*AIM*
Update the listing below by replacing "Where should I click to" with "Where do I click to" everywhere it occurs, leaving all other text unchanged.

[Data records]

● ● ● ● ● ● ●

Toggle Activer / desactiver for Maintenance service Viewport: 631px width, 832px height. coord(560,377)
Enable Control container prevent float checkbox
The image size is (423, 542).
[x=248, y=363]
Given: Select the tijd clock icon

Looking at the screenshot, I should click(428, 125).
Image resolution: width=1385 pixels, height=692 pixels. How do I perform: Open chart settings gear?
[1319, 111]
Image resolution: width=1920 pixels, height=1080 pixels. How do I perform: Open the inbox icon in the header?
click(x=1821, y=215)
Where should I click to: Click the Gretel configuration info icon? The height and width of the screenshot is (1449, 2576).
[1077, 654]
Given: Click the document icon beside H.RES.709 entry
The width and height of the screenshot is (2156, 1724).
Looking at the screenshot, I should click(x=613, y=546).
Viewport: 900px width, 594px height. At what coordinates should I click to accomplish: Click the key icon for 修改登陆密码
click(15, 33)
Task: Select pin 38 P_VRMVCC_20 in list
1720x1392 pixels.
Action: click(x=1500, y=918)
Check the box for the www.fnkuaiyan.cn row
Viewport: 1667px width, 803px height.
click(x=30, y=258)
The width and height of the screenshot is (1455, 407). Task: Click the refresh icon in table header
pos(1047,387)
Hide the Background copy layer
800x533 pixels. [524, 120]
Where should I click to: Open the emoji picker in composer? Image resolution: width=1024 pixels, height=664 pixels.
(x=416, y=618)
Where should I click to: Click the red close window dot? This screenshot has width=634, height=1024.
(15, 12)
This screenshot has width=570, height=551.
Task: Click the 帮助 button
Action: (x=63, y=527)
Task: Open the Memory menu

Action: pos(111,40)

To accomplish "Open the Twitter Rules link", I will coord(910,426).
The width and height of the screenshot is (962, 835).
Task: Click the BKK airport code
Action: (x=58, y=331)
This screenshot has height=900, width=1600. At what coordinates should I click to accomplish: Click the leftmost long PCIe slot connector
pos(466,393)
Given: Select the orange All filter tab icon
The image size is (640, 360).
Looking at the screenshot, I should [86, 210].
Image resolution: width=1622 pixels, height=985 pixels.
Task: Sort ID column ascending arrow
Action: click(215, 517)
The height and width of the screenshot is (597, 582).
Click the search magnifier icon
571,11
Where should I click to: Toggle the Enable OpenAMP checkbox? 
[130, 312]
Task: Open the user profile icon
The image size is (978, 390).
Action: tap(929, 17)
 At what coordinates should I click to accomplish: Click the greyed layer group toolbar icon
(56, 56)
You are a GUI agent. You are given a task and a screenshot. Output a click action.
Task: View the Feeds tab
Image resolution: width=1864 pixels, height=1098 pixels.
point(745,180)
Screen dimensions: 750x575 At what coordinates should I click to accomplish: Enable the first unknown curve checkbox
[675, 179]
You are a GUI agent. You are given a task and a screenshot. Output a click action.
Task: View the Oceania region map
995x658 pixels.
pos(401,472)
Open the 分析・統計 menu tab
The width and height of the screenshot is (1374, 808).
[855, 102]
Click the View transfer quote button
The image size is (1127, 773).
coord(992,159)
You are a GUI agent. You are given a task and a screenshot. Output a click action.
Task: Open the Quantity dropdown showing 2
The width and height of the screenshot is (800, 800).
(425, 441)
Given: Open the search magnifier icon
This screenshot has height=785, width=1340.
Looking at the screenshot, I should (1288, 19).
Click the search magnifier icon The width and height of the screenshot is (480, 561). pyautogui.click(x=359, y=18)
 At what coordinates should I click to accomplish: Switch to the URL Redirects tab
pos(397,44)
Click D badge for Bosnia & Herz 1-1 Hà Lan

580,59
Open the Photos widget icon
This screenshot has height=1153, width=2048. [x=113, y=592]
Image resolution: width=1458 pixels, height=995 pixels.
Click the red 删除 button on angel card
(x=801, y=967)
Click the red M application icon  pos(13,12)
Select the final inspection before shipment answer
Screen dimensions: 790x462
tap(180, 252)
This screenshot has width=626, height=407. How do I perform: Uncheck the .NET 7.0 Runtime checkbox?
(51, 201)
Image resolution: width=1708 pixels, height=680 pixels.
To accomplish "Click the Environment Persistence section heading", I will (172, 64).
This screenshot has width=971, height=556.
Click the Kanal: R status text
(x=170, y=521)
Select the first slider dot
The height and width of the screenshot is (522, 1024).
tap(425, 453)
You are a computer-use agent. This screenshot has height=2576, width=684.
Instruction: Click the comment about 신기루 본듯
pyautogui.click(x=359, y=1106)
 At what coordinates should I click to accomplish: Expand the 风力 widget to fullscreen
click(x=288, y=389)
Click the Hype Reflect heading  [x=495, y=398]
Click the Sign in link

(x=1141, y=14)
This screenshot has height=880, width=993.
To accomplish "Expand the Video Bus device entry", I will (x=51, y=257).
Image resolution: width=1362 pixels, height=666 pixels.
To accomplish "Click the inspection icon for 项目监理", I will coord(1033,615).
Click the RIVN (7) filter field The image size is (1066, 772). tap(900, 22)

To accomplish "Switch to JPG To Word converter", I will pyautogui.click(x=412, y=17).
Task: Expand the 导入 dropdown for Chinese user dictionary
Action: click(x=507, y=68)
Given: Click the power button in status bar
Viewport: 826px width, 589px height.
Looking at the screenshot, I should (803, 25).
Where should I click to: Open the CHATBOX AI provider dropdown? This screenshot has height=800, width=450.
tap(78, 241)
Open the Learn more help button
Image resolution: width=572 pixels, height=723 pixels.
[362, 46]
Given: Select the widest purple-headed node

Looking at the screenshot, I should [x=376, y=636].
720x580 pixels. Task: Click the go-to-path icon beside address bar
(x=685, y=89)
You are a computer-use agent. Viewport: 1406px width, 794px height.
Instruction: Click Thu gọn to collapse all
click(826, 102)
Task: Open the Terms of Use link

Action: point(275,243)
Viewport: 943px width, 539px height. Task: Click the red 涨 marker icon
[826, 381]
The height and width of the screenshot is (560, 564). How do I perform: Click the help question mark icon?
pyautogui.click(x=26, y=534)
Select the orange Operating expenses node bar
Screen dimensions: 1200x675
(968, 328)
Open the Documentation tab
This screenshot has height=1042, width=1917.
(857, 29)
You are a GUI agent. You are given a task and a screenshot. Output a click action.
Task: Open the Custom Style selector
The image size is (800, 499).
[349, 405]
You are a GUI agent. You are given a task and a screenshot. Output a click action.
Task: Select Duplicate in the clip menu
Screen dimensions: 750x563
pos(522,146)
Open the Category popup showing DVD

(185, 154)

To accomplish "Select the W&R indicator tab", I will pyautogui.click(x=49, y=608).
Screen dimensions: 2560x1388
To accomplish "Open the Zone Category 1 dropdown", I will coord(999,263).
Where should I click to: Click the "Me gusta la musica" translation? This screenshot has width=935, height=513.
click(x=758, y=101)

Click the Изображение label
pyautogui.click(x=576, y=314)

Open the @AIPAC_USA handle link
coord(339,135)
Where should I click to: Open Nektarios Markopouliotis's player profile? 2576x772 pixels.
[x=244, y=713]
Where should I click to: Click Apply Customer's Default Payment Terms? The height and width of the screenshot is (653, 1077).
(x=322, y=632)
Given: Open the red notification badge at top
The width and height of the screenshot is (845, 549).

● ● ● ● ● ● ●

*ANSWER TO THIS EXERCISE*
Toggle Activer / desactiver for Maintenance service Viewport: 631px width, 832px height. coord(560,377)
Enable Control container prevent float checkbox
The image size is (423, 542).
[x=248, y=363]
Given: Select the tijd clock icon

Looking at the screenshot, I should click(428, 125).
Image resolution: width=1385 pixels, height=692 pixels. How do I perform: Open chart settings gear?
[1319, 111]
Image resolution: width=1920 pixels, height=1080 pixels. How do I perform: Open the inbox icon in the header?
click(x=1821, y=215)
Where do I click to: Click the Gretel configuration info icon? The height and width of the screenshot is (1449, 2576).
[1077, 654]
Given: Click the document icon beside H.RES.709 entry
The width and height of the screenshot is (2156, 1724).
Looking at the screenshot, I should click(x=613, y=546).
Viewport: 900px width, 594px height. At what coordinates should I click to accomplish: Click the key icon for 修改登陆密码
click(15, 33)
Task: Select pin 38 P_VRMVCC_20 in list
1720x1392 pixels.
Action: click(x=1500, y=918)
Check the box for the www.fnkuaiyan.cn row
Viewport: 1667px width, 803px height.
click(x=30, y=258)
The width and height of the screenshot is (1455, 407). Task: Click the refresh icon in table header
pos(1047,387)
Hide the Background copy layer
800x533 pixels. [524, 120]
Where do I click to: Open the emoji picker in composer? Image resolution: width=1024 pixels, height=664 pixels.
(x=416, y=618)
Where do I click to: Click the red close window dot? This screenshot has width=634, height=1024.
(15, 12)
This screenshot has width=570, height=551.
Task: Click the 帮助 button
Action: (x=63, y=527)
Task: Open the Memory menu

Action: pos(111,40)

To accomplish "Open the Twitter Rules link", I will coord(910,426).
The width and height of the screenshot is (962, 835).
Task: Click the BKK airport code
Action: (x=58, y=331)
This screenshot has height=900, width=1600. At what coordinates should I click to accomplish: Click the leftmost long PCIe slot connector
pos(466,393)
Given: Select the orange All filter tab icon
The image size is (640, 360).
Looking at the screenshot, I should [86, 210].
Image resolution: width=1622 pixels, height=985 pixels.
Task: Sort ID column ascending arrow
Action: click(215, 517)
The height and width of the screenshot is (597, 582).
Click the search magnifier icon
571,11
Where do I click to: Toggle the Enable OpenAMP checkbox? 
[130, 312]
Task: Open the user profile icon
The image size is (978, 390).
Action: tap(929, 17)
 At what coordinates should I click to accomplish: Click the greyed layer group toolbar icon
(56, 56)
You are a GUI agent. You are given a task and a screenshot. Output a click action.
Task: View the Feeds tab
Image resolution: width=1864 pixels, height=1098 pixels.
point(745,180)
Screen dimensions: 750x575 At what coordinates should I click to accomplish: Enable the first unknown curve checkbox
[675, 179]
You are a GUI agent. You are given a task and a screenshot. Output a click action.
Task: View the Oceania region map
995x658 pixels.
pos(401,472)
Open the 分析・統計 menu tab
The width and height of the screenshot is (1374, 808).
[855, 102]
Click the View transfer quote button
The image size is (1127, 773).
coord(992,159)
You are a GUI agent. You are given a task and a screenshot. Output a click action.
Task: Open the Quantity dropdown showing 2
The width and height of the screenshot is (800, 800).
(425, 441)
Given: Open the search magnifier icon
This screenshot has height=785, width=1340.
Looking at the screenshot, I should (1288, 19).
Click the search magnifier icon The width and height of the screenshot is (480, 561). pyautogui.click(x=359, y=18)
 At what coordinates should I click to accomplish: Switch to the URL Redirects tab
pos(397,44)
Click D badge for Bosnia & Herz 1-1 Hà Lan

580,59
Open the Photos widget icon
This screenshot has height=1153, width=2048. [x=113, y=592]
Image resolution: width=1458 pixels, height=995 pixels.
Click the red 删除 button on angel card
(x=801, y=967)
Click the red M application icon  pos(13,12)
Select the final inspection before shipment answer
Screen dimensions: 790x462
tap(180, 252)
This screenshot has width=626, height=407. How do I perform: Uncheck the .NET 7.0 Runtime checkbox?
(51, 201)
Image resolution: width=1708 pixels, height=680 pixels.
To accomplish "Click the Environment Persistence section heading", I will (172, 64).
This screenshot has width=971, height=556.
Click the Kanal: R status text
(x=170, y=521)
Select the first slider dot
The height and width of the screenshot is (522, 1024).
tap(425, 453)
You are a computer-use agent. This screenshot has height=2576, width=684.
Instruction: Click the comment about 신기루 본듯
pyautogui.click(x=359, y=1106)
 At what coordinates should I click to accomplish: Expand the 风力 widget to fullscreen
click(x=288, y=389)
Click the Hype Reflect heading  [x=495, y=398]
Click the Sign in link

(x=1141, y=14)
This screenshot has height=880, width=993.
To accomplish "Expand the Video Bus device entry", I will (x=51, y=257).
Image resolution: width=1362 pixels, height=666 pixels.
To accomplish "Click the inspection icon for 项目监理", I will coord(1033,615).
Click the RIVN (7) filter field The image size is (1066, 772). tap(900, 22)

To accomplish "Switch to JPG To Word converter", I will pyautogui.click(x=412, y=17).
Task: Expand the 导入 dropdown for Chinese user dictionary
Action: click(x=507, y=68)
Given: Click the power button in status bar
Viewport: 826px width, 589px height.
Looking at the screenshot, I should (803, 25).
Where do I click to: Open the CHATBOX AI provider dropdown? This screenshot has height=800, width=450.
tap(78, 241)
Open the Learn more help button
Image resolution: width=572 pixels, height=723 pixels.
[362, 46]
Given: Select the widest purple-headed node

Looking at the screenshot, I should [x=376, y=636].
720x580 pixels. Task: Click the go-to-path icon beside address bar
(x=685, y=89)
You are a computer-use agent. Viewport: 1406px width, 794px height.
Instruction: Click Thu gọn to collapse all
click(826, 102)
Task: Open the Terms of Use link

Action: point(275,243)
Viewport: 943px width, 539px height. Task: Click the red 涨 marker icon
[826, 381]
The height and width of the screenshot is (560, 564). How do I perform: Click the help question mark icon?
pyautogui.click(x=26, y=534)
Select the orange Operating expenses node bar
Screen dimensions: 1200x675
(968, 328)
Open the Documentation tab
This screenshot has height=1042, width=1917.
(857, 29)
You are a GUI agent. You are given a task and a screenshot. Output a click action.
Task: Open the Custom Style selector
The image size is (800, 499).
[349, 405]
You are a GUI agent. You are given a task and a screenshot. Output a click action.
Task: Select Duplicate in the clip menu
Screen dimensions: 750x563
pos(522,146)
Open the Category popup showing DVD

(185, 154)

To accomplish "Select the W&R indicator tab", I will pyautogui.click(x=49, y=608).
Screen dimensions: 2560x1388
To accomplish "Open the Zone Category 1 dropdown", I will coord(999,263).
Where do I click to: Click the "Me gusta la musica" translation? This screenshot has width=935, height=513.
click(x=758, y=101)

Click the Изображение label
pyautogui.click(x=576, y=314)

Open the @AIPAC_USA handle link
coord(339,135)
Where do I click to: Open Nektarios Markopouliotis's player profile? 2576x772 pixels.
[x=244, y=713]
Where do I click to: Click Apply Customer's Default Payment Terms? The height and width of the screenshot is (653, 1077).
(x=322, y=632)
Given: Open the red notification badge at top
The width and height of the screenshot is (845, 549).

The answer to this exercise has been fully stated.